INPUT MATERIAL:
>> Begin
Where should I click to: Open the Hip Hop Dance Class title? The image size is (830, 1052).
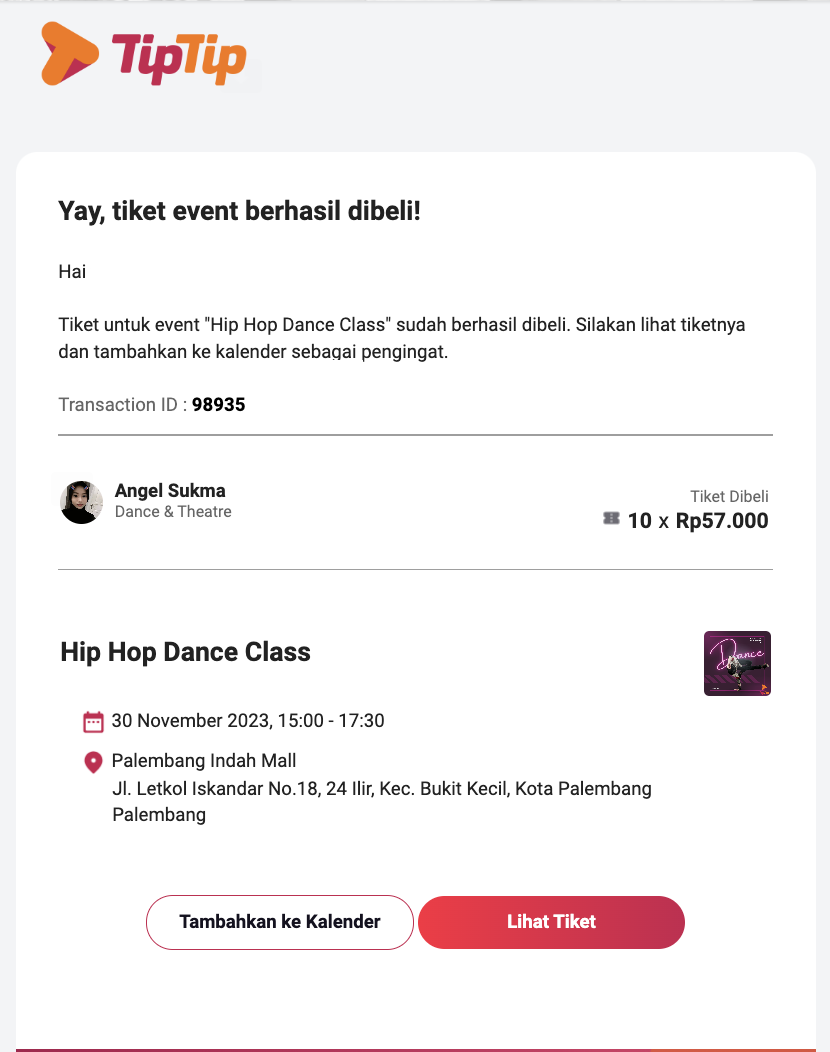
>> End
>> Begin
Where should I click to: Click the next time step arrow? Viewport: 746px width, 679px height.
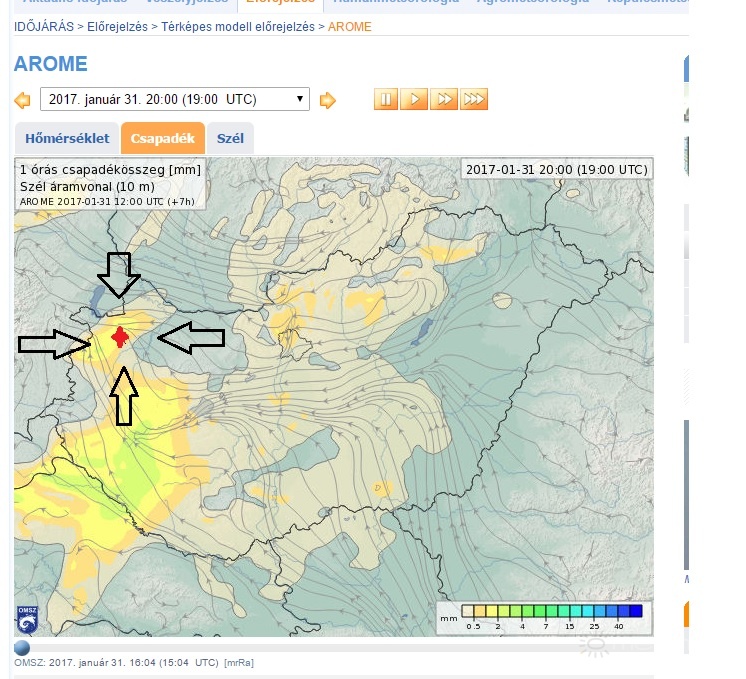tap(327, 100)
>> End
>> Begin
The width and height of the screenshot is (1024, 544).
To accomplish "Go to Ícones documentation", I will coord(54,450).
>> End
EXERCISE AIM: Reproduce the items, going from the line that contains "Where should I click to: Click" through the line that contains "tap(327, 100)" and nothing more. Keep the requests as they are, and scale every answer coordinate by 1.1, rounding to whole numbers with halves rounded up, and leave out the pictures.

FINAL RESULT:
Where should I click to: Click the next time step arrow? Viewport: 746px width, 679px height.
tap(360, 110)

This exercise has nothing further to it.